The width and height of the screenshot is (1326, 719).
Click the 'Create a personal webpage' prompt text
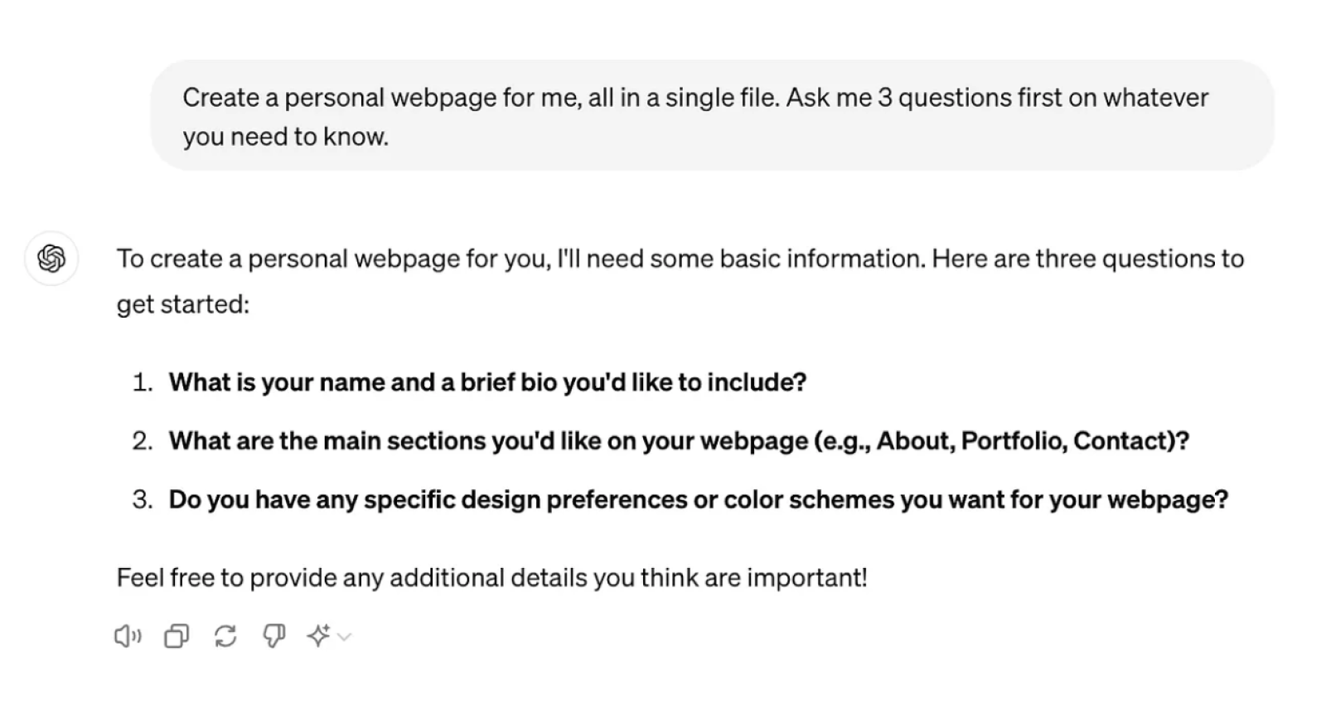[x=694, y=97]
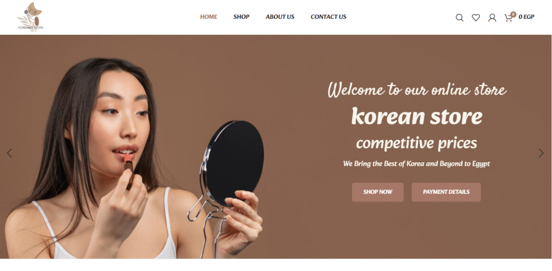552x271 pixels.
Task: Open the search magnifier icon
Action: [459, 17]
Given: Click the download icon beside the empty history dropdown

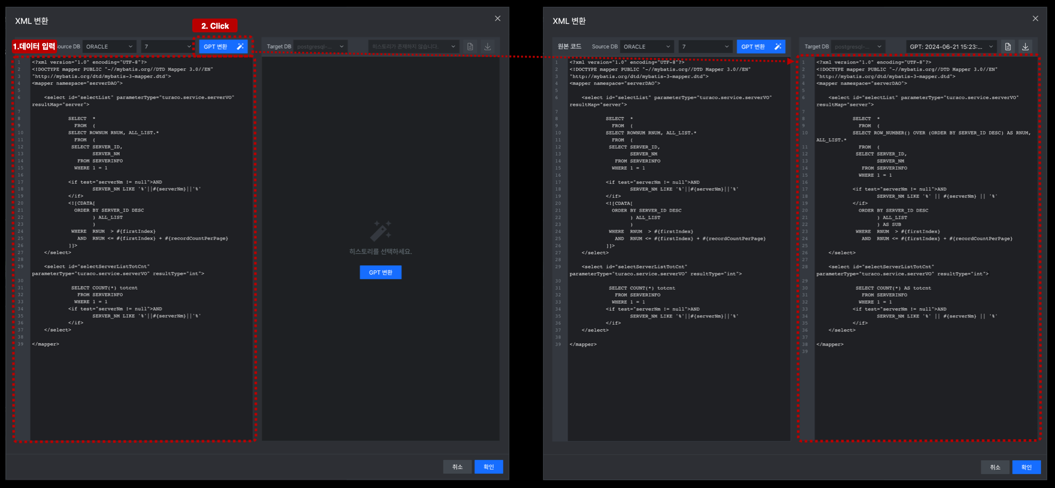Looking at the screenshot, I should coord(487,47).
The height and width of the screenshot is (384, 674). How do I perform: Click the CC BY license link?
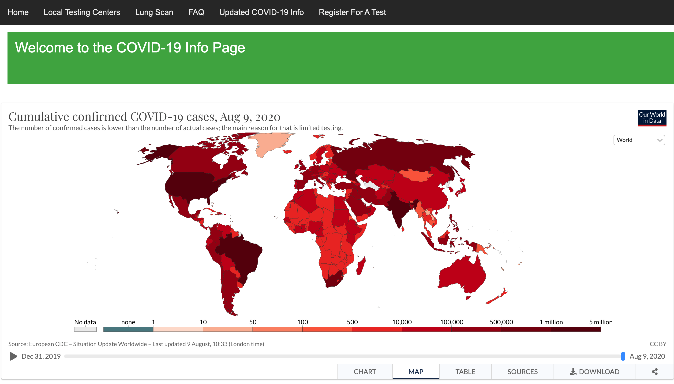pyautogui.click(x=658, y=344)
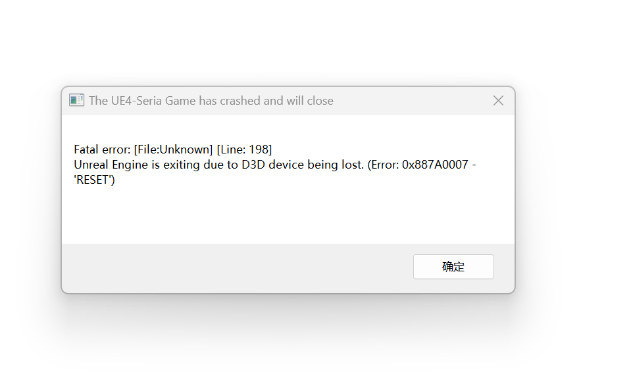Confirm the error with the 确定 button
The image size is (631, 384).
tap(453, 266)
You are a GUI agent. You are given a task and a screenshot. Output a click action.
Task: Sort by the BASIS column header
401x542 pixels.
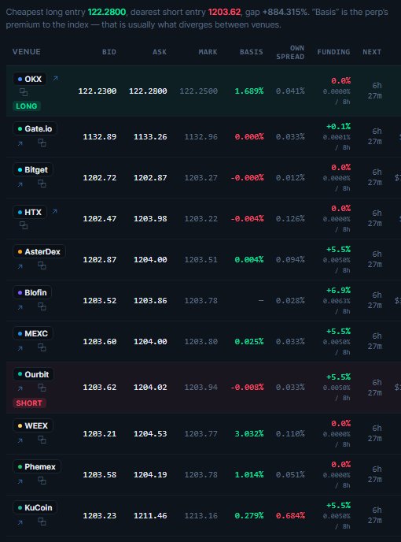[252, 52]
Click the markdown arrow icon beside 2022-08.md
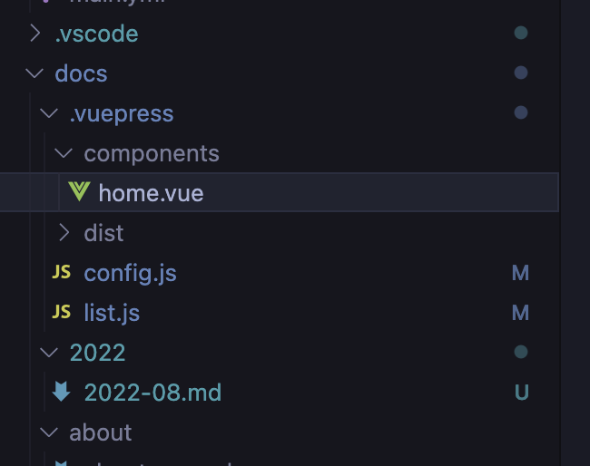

_ _ _ _

AIM: Copy out every line of the records above word for word, leaving out the pictures.

OUTPUT:
The width and height of the screenshot is (1326, 719).
Click the 'Create a personal webpage' prompt text
[x=694, y=97]
552x271 pixels.
Task: Open the search magnifier icon
Action: [459, 17]
Given: Click the download icon beside the empty history dropdown

Looking at the screenshot, I should coord(487,47).
The height and width of the screenshot is (384, 674). How do I perform: Click the CC BY license link?
pyautogui.click(x=658, y=344)
Confirm the error with the 确定 button
The image size is (631, 384).
tap(453, 266)
You are a GUI agent. You are given a task and a screenshot. Output a click action.
Task: Sort by the BASIS column header
401x542 pixels.
[252, 52]
Click the markdown arrow icon beside 2022-08.md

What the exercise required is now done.